Kit Parker, who leads the team, is a lieutenant colonel in the Army Reserve and has served multiple tours of duty in Afghanistan. Now, his sights are turned on protecting his fellow troops from a different venue. The Harvard bioengineer has made it his mission to improve wound dressings, design lighter bullet proof vests, and more.

The US National Science Foundation (NSF) is supporting the MRSEC in its efforts to develop the next generation of nanofibres with the main goal being to conduct transformative research and advance the state of knowledge in multiple areas of materials science, in particular soft matter science, as well as to educate the next cohort of leaders in materials science and engineering.

Parker and his team draw their inspiration from an unlikely source: the commonplace cotton candy machine. They have adapted the technology in a unique way to spin an extensive variety of polymers, both natural and synthetic, into fabrics and materials that can be used in military applications.

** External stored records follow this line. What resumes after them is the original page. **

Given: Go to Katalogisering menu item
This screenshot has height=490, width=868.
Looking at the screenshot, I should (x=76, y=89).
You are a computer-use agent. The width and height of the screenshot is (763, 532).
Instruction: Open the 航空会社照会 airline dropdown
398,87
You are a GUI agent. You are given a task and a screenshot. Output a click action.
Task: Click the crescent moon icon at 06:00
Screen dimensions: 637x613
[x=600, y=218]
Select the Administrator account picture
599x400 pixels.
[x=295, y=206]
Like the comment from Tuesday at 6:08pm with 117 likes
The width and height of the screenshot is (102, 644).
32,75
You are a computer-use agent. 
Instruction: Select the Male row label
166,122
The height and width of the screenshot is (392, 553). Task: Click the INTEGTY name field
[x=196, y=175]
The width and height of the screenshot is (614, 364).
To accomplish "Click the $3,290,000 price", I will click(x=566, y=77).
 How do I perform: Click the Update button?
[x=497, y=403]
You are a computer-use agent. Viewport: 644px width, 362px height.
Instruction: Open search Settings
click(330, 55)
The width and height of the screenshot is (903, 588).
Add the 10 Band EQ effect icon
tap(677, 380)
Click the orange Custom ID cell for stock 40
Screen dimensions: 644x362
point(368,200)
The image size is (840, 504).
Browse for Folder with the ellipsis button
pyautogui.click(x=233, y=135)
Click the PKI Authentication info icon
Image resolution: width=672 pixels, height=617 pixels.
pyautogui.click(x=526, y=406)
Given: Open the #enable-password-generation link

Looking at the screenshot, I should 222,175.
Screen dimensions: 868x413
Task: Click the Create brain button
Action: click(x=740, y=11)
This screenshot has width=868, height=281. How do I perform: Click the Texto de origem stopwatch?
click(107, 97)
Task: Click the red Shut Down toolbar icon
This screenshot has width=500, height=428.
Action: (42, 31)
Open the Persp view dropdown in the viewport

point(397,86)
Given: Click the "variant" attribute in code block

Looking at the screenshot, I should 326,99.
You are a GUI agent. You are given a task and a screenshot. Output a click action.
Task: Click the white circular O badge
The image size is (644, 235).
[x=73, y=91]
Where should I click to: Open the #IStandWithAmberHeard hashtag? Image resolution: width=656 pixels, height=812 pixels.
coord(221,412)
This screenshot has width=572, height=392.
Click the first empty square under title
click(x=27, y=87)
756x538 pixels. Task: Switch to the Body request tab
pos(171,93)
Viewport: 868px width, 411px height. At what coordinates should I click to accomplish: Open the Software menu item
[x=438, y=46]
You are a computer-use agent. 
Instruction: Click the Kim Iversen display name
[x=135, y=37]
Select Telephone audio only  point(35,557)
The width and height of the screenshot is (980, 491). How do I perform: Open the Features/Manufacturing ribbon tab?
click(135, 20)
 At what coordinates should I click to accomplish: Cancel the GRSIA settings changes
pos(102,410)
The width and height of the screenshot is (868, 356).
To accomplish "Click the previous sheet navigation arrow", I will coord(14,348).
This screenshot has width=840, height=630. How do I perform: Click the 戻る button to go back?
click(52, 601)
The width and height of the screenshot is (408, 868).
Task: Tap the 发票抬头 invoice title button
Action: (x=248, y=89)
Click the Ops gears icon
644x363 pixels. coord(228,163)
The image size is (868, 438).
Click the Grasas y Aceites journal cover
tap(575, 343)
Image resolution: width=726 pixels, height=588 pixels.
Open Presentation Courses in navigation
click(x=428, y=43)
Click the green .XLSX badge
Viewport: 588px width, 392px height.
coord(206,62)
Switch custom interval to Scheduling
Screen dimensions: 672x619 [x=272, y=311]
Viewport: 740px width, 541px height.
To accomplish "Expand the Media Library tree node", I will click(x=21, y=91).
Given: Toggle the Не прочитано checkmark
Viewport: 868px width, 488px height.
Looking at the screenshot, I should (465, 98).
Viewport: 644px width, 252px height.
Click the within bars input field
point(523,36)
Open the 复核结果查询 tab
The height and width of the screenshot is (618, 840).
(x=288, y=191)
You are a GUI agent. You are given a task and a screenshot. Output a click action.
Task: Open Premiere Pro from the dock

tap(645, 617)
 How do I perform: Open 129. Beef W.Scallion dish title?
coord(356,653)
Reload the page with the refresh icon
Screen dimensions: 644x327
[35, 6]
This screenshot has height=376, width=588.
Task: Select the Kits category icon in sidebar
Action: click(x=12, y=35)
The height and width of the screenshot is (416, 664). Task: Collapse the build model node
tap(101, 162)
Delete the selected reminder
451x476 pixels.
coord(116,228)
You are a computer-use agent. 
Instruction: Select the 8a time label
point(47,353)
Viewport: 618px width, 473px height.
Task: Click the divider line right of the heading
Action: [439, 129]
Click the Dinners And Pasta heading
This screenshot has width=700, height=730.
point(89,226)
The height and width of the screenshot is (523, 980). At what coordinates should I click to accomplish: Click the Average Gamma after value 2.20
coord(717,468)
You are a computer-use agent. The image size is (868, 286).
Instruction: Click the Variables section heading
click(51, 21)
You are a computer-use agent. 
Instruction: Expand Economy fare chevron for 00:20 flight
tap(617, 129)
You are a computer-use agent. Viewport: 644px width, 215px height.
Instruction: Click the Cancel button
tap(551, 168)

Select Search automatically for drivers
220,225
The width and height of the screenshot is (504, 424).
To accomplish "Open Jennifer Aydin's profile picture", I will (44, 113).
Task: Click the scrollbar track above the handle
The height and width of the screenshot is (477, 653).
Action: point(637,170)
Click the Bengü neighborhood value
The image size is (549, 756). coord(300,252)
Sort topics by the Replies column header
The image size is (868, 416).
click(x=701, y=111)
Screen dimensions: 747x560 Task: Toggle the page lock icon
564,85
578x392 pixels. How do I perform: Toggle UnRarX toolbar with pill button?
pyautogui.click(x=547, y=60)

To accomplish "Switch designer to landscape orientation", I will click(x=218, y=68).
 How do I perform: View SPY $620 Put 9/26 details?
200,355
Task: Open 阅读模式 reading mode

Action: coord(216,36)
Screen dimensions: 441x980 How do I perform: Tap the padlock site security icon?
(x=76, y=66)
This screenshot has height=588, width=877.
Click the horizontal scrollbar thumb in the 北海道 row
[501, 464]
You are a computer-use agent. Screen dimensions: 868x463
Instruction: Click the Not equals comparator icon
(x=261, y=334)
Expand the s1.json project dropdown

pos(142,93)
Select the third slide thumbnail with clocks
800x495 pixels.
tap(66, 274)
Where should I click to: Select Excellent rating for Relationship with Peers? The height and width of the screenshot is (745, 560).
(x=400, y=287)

When spun, the material stretches much like molten sugar does as it begins to dry into thin, silky ribbons. Just as in cotton candy production, the nanofibers are extruded through a nozzle by a combination of hydrostatic and centrifugal pressure. The resulting pile of extruded fibers form into a bagel like shape about 10 cm in diameter.

The team also used the technology to form tissue engineering scaffolds, or artificial structures upon which tissue can form and grow. Heart tissue from rats was integrated and aligned with the nanofibers and formed beating muscle.

Parker and his team of researchers expect to further refine the process for tissue engineering applications and to look for opportunities to exploit the advance in other textile applications.